La loi du 31 août 1871 est modifiée ainsi qu'il suit :

« Le président de la République communique avec l'Assemblée par des messages qui, à l'exception de ceux par lesquels s'ouvrent les sessions, sont lus à la tribune par un ministre.
Néanmoins, il sera entendu par l'Assemblée dans la discussion des lois, lorsqu'il le jugera nécessaire, et après l'avoir informée de son intention par un message.
La discussion à l'occasion de laquelle le président de la République veut prendre la parole est suspendue après la réception du message, et le président sera entendu le lendemain, à moins qu'un vote spécial ne décide qu'il le sera le même jour. La séance est levée après qu'il a été entendu, et la discussion n'est reprise qu'à une séance ultérieure. La délibération a lieu hors la présence du président de la République. »

Article 2

Le président de la République promulgue les lois déclarées urgentes dans les trois jours, et les lois non urgentes dans le mois après le vote de l'Assemblée.

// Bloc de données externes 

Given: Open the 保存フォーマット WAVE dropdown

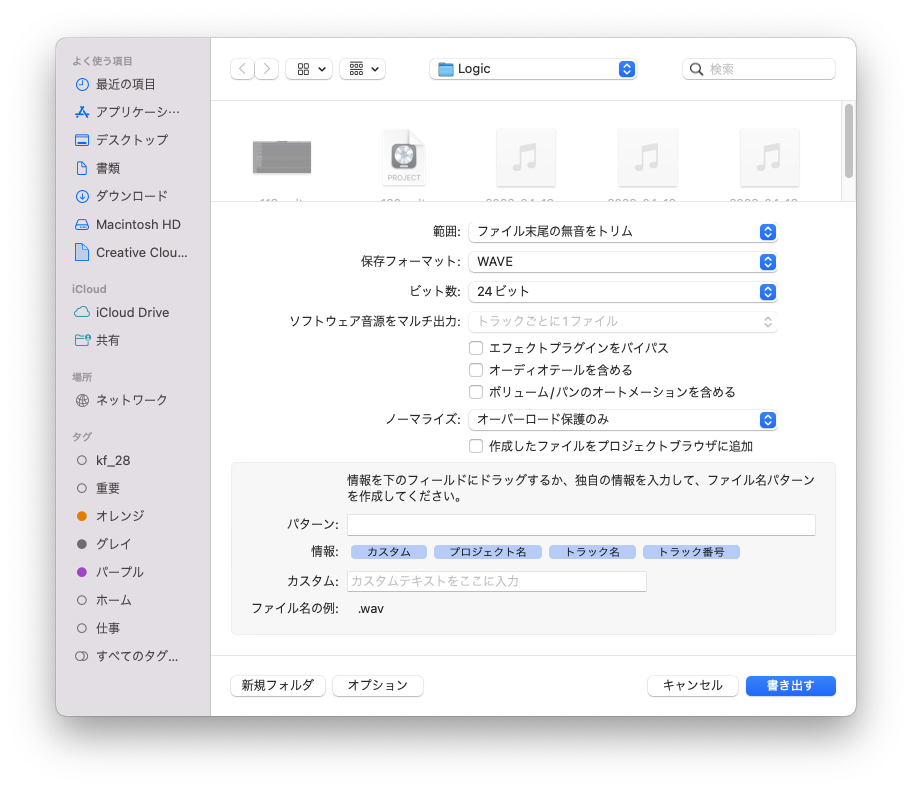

Dans le délai de trois jours, lorsqu'il s'agira d'une loi non soumise à trois lectures, le président de la République aura le droit de demander, par un message motivé, une nouvelle délibération. Pour les lois soumises à la formalité des trois lectures, le président de la République aura le droit, après la seconde, de demander que la mise à l'ordre du jour pour la troisième lecture ne soit fixée qu'après le délai de deux mois.

Article 3

Les dispositions de l'article précédent ne s'appliqueront pas aux actes par lesquels l'Assemblée nationale exercera le pouvoir constituant qu'elle s'est réservé dans le préambule de la présente loi.

Article 4

Les interpellations ne peuvent être adressées qu'aux ministres et non au président de la République. Lorsque les interpellations adressées aux ministres ou les pétitions envoyées à l'Assemblée se rapportent aux affaires extérieures, le président de la République aura le droit d'être entendu.

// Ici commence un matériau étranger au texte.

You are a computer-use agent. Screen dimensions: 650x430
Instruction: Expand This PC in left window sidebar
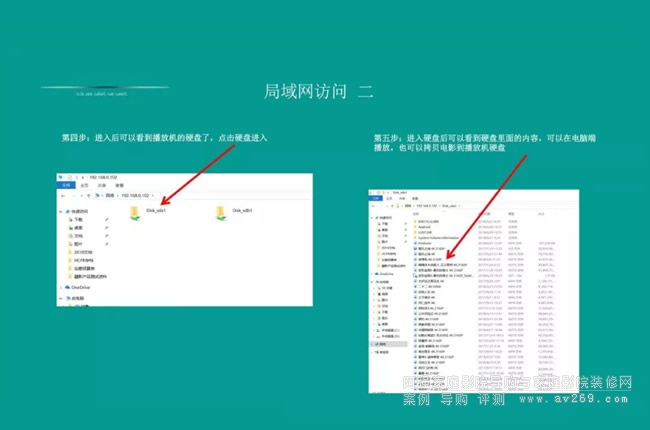[62, 298]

Lorsque ces interpellations ou ces pétitions auront trait à la politique intérieure, les ministres répondront seuls des actes qui les concernent. Néanmoins, si par une délibération spéciale, communiquée à l'Assemblée avant l'ouverture de la discussion par le vice-président du conseil des ministres, le conseil déclare que les questions soulevées se rattachent à la politique générale du gouvernement et engagent ainsi la responsabilité du président de la République, le président aura le droit d'être entendu dans les formes déterminées par l'article 1er.

Après avoir entendu le vice-président du conseil, l'Assemblée fixe le jour de la discussion.

Article 5

L'Assemblée nationale ne se séparera pas avant d'avoir statué :

  1. sur l'organisation et le mode de transmission des pouvoirs législatif et exécutif ;
  2. sur la création et les attributions d'une seconde chambre ne devant entrer en fonctions qu'après la séparation de l'Assemblée actuelle ;
  3. sur la loi électorale.

Le gouvernement soumettra à l'Assemblée des projets de loi sur les objets ci-dessus énumérés.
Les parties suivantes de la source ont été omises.